La memoria de José Emilio es de esos portentos que se combinan con el talento y la disciplina, la curiosidad y la malicia literaria. Él es un hueco enorme en los cuatro volúmenes de entrevistas de Versoconverso y Versos comunicantes (poetas entrevistan a poetas). En repetidas ocasiones, Alforja intentó en vano entrevistarlo. Siempre exponía sus razones. Incluso cuando le concedió una entrevista a una periodista chilena, cuando el gobierno de Chile le otorgó el Premio Pablo Neruda. En realidad, decía, “fue una situación ineludible, ella me hacía preguntas y yo me vi obligado a contestar por cortesía y educación. Pero no me gusta verme retratado en esos ejercicios orales en los que no estoy convencido de ser el yo que pretendo cultivar en mi escritura”. En verdad se sentía mal de no aceptar la solicitud de la revista, incluso cuando se le señalaba la paradoja de ser el compañero de una de las más grandes entrevistadoras de México, Cristina Pacheco. Él reía y buscaba otra excusa.
Me llamó un par de veces para hablarme de lo que él pensaba sobre las entrevistas. En una ocasión estuvimos, sin exagerar, cerca de una hora al teléfono, entre disculpas reiteradas y su tentación de ceder. Comencé a interrogarlo sobre su poesía, su trabajo narrativo, su labor ensayística, su columna en Proceso, que por entonces afirmaba ya había abandonado, y luego retomaría. De pronto le dije: “José Emilio, ¿te das cuentas de que ya te entrevisté y has respondido con elocuencia?” “Sí –aceptó–, pero he contestado consciente de que he cumplido tu deseo, pero no saldrá de nosotros. A nadie le importa lo que yo piense de mi trabajo y mi proceso creativo, en realidad a mí lo que me preocupa no es tanto lo que escribo sino lo que leo, y más aún, lo que me falta por leer.” Era la respuesta de la última pregunta que deseaba hacer.

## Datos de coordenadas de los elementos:
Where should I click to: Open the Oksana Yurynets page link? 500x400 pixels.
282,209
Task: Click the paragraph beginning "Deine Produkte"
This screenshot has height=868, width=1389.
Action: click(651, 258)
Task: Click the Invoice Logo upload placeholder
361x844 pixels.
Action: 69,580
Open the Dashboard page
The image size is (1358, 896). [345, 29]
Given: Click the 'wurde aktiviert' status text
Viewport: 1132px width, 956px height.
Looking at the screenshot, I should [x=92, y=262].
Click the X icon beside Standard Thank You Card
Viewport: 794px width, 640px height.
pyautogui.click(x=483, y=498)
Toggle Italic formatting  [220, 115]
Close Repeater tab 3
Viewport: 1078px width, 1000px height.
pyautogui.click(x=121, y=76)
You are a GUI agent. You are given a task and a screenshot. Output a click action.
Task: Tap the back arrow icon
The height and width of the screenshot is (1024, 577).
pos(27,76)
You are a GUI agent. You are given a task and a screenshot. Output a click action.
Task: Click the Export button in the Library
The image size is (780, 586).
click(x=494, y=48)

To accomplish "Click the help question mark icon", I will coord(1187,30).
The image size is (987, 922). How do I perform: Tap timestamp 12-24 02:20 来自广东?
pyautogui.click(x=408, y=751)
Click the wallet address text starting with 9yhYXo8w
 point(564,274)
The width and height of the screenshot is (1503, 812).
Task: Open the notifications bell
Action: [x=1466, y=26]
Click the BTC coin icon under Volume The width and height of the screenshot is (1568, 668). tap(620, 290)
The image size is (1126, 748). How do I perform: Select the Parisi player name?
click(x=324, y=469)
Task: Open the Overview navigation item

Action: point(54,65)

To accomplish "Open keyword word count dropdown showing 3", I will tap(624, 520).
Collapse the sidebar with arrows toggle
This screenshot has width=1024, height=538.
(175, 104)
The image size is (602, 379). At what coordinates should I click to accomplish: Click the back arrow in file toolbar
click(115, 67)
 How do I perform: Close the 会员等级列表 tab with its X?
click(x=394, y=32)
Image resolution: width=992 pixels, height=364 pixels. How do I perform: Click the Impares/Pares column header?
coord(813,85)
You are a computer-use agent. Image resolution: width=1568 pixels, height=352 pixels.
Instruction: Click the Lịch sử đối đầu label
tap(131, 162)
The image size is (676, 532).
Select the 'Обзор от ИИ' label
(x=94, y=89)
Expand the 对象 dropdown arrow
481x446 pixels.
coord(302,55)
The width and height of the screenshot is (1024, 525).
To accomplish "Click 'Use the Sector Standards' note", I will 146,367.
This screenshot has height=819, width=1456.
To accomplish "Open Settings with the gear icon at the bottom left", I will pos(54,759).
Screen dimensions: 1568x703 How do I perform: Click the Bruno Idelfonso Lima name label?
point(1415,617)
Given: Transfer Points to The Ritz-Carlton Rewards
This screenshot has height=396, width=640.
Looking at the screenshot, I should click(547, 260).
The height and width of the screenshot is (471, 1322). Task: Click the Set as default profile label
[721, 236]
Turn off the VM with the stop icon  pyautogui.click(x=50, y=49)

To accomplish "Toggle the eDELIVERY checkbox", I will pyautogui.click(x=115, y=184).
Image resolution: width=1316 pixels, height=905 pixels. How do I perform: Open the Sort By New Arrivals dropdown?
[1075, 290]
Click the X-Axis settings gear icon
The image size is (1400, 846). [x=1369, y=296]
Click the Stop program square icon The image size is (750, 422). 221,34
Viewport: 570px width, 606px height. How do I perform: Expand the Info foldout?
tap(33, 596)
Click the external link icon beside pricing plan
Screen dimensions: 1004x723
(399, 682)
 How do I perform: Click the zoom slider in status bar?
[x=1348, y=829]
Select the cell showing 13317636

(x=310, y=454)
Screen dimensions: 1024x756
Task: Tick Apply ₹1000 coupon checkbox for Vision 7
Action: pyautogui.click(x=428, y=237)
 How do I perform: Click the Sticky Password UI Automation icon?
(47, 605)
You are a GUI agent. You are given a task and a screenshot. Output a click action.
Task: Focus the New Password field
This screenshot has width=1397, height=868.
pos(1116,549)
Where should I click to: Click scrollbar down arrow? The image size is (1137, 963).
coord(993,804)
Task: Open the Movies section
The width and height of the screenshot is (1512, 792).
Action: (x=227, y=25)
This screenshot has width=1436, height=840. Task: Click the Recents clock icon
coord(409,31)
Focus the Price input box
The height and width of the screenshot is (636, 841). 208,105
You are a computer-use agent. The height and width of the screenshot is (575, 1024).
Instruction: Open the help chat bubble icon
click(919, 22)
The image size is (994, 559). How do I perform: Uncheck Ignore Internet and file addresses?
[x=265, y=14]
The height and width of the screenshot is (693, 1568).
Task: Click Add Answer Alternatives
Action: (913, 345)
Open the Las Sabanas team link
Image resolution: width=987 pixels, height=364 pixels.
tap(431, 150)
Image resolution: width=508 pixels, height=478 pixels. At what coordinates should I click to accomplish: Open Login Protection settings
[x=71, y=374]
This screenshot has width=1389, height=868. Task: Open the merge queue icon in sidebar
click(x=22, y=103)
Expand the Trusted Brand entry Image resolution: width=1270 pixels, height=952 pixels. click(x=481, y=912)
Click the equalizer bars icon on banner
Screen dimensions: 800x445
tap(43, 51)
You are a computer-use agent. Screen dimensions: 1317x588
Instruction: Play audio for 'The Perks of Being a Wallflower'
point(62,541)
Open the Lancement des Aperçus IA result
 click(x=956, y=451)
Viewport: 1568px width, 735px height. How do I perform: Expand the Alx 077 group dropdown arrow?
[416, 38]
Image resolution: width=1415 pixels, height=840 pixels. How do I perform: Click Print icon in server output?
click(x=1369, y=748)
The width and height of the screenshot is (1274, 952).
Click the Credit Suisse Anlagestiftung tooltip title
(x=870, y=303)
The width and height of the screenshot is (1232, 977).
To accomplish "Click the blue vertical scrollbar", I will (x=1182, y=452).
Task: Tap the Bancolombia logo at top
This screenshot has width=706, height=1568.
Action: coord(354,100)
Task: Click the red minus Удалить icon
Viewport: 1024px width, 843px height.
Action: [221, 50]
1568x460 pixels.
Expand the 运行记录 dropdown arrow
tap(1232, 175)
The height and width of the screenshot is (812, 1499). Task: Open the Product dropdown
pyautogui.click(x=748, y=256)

## Enunciado 1:
¿Sobre qué aspectos del trabajo de José Emilio se le empezó a interrogar durante la llamada telefónica, según el texto sobre José Emilio?
## Enunciado 2:
¿Puedes transcribir del texto sobre José Emilio todo lo que va desde "Me llamó un" hasta "que deseaba hacer."?
## Enunciado 3:
¿Cómo seguiría el texto sobre José Emilio después de su última oración? Escribe la continuación.

## Respuesta escrita 1:
Su poesía, su trabajo narrativo, su labor ensayística y su columna en Proceso.

## Respuesta escrita 2:
Me llamó un par de veces para hablarme de lo que él pensaba sobre las entrevistas. En una ocasión estuvimos, sin exagerar, cerca de una hora al teléfono, entre disculpas reiteradas y su tentación de ceder. Comencé a interrogarlo sobre su poesía, su trabajo narrativo, su labor ensayística, su columna en Proceso, que por entonces afirmaba ya había abandonado, y luego retomaría. De pronto le dije: “José Emilio, ¿te das cuentas de que ya te entrevisté y has respondido con elocuencia?” “Sí –aceptó–, pero he contestado consciente de que he cumplido tu deseo, pero no saldrá de nosotros. A nadie le importa lo que yo piense de mi trabajo y mi proceso creativo, en realidad a mí lo que me preocupa no es tanto lo que escribo sino lo que leo, y más aún, lo que me falta por leer.” Era la respuesta de la última pregunta que deseaba hacer.

## Respuesta escrita 3:
La fotografía de la portada de Alforja me la había entregado el propio José Emilio. Cuando se publicó el número especial, descubrí con terror que la diseñadora me había adjudicado la autoría de dicha foto. Pusimos fe de errata, pero el daño estaba hecho. Tiempo después, con esa imagen viva en la memoria, propuse una antología temática a Antonio Cisneros. Lo comenté con Juan Manuel Roca y emprendimos la tarea. Roca escribió el prólogo y yo organicé el animalario lírico de Cisneros. Luego de un intercambio de propuestas quedó el título: A cada quien su animal, paráfrasis de un verso del poeta peruano pero, en el fondo, partía yo de la idea que me había provocado la fauna poética de José Emilio. Si en Cisneros el mundo animal ocupa buena parte de su imaginario, en José Emilio hay una clara conciencia de ese vínculo, metonimia de la bestialidad civilizatoria.
La lucha de lo transitorio contra la permanencia, la banalidad que intenta someter al pensamiento, las megaurbes como amenazas de implosión de los ecosistemas, son ejes temáticos en su extensa obra lírica, retratados en sus poemas epigramáticos o en los poemas a manera de fábulas audaces, donde es común ver el juego de la transmutación hombre-animal, animal-hombre. En el prólogo de La fábula del tiempo, el antólogo, Jorge Fernández Granados, destaca: “Tal vez José Emilio Pacheco es en esencia un gran fabulista. En su poesía los objetos, las personas, las plantas y, sobre todo, los animales operan con frecuencia como ejemplos de la reflexión ante la cual habrá una conclusión de conducta o moraleja […] Particularmente en los poemas de la serie Circo de noche […] algo recuerda a las Pinturas Negras de Francisco de Goya o los dibujos de José Guadalupe Posada, una extrema parodia de la sociedad humana. El espejo de la historia nos devuelve una fábula negra.”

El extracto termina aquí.